Die Studenten des Jahres 2012 sind nach Ansicht von Hochschulforschern zufriedener mit ihrem Studium als die im Jahr 2009. Ob das nun an den Studenten oder dem veränderten Studium liegt, ist nicht ohne Weiteres klar. Denn es sind ja nicht die selben Studenten, die befragt wurden. Die ‘09-Generation ging auf die Straße, um zurückzufordern, was die Bologna-Reform der Universität ausgetrieben hatte: Die studentische Freiheit und die Universität als Bildungsanstalt, nicht als Ausbildungsbetrieb. Auch bei den ‘12-Studenten meldet sich dieser Ruf nach Freiheit zu Wort, wenn auch nicht auf den Barrikaden, sondern versteckt in einem Indikatorengemenge.

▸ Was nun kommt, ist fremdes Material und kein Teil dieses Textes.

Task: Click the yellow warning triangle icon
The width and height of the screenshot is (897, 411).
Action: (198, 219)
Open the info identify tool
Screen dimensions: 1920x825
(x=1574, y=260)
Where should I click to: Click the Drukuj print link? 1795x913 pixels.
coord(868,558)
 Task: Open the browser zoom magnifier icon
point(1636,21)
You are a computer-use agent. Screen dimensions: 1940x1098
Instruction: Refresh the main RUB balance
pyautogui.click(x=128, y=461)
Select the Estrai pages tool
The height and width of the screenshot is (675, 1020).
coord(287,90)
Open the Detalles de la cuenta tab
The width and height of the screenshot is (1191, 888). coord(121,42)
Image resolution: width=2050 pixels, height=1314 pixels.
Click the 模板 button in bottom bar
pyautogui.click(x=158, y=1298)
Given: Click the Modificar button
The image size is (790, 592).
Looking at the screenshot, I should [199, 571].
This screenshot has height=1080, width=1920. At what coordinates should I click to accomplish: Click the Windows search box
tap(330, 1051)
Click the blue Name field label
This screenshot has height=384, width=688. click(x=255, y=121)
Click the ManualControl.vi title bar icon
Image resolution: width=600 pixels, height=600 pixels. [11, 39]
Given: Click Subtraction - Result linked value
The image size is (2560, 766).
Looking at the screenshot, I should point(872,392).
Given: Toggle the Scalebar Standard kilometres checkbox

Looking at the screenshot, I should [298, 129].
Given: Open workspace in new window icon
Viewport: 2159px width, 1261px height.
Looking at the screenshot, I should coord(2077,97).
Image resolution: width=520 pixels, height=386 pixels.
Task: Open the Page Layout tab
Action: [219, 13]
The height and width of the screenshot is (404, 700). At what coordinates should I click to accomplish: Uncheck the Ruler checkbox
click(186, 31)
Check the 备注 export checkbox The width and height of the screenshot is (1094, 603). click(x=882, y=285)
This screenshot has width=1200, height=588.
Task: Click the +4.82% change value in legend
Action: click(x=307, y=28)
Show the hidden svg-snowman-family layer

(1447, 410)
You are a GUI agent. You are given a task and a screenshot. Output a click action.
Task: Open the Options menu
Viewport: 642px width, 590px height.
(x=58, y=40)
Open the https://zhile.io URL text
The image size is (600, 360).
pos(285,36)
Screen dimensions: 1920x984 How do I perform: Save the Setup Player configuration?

Die Hochschulforscher sehen immerhin „Verbesserungserfordernisse“. Hier und da an den Reformschrauben im gleichen Muster wie bisher drehen, wäre allerdings ein Irrweg. Die aktuelle Untersuchung 2014 bringt ans Licht, dass die Forderungen von 2009 nicht eingelöst wurden. Studenten wollen eben nicht als „Trivialmaschinen“ behandelt werden, sondern sich in Freiheit bilden. Sie wollen also eine Universität, die das präzise Gegenmodell der Bologna-Universität ist, die sich an auf dem Markt verwertbaren Kompetenzen orientiert. Sie wollen eine Bildungsuniversität, die in einer Anthropologie der Freiheit gründet. Eine Vision, aktuell wie eh und je – dem Berufserfolg muss das nicht im Wege stehen.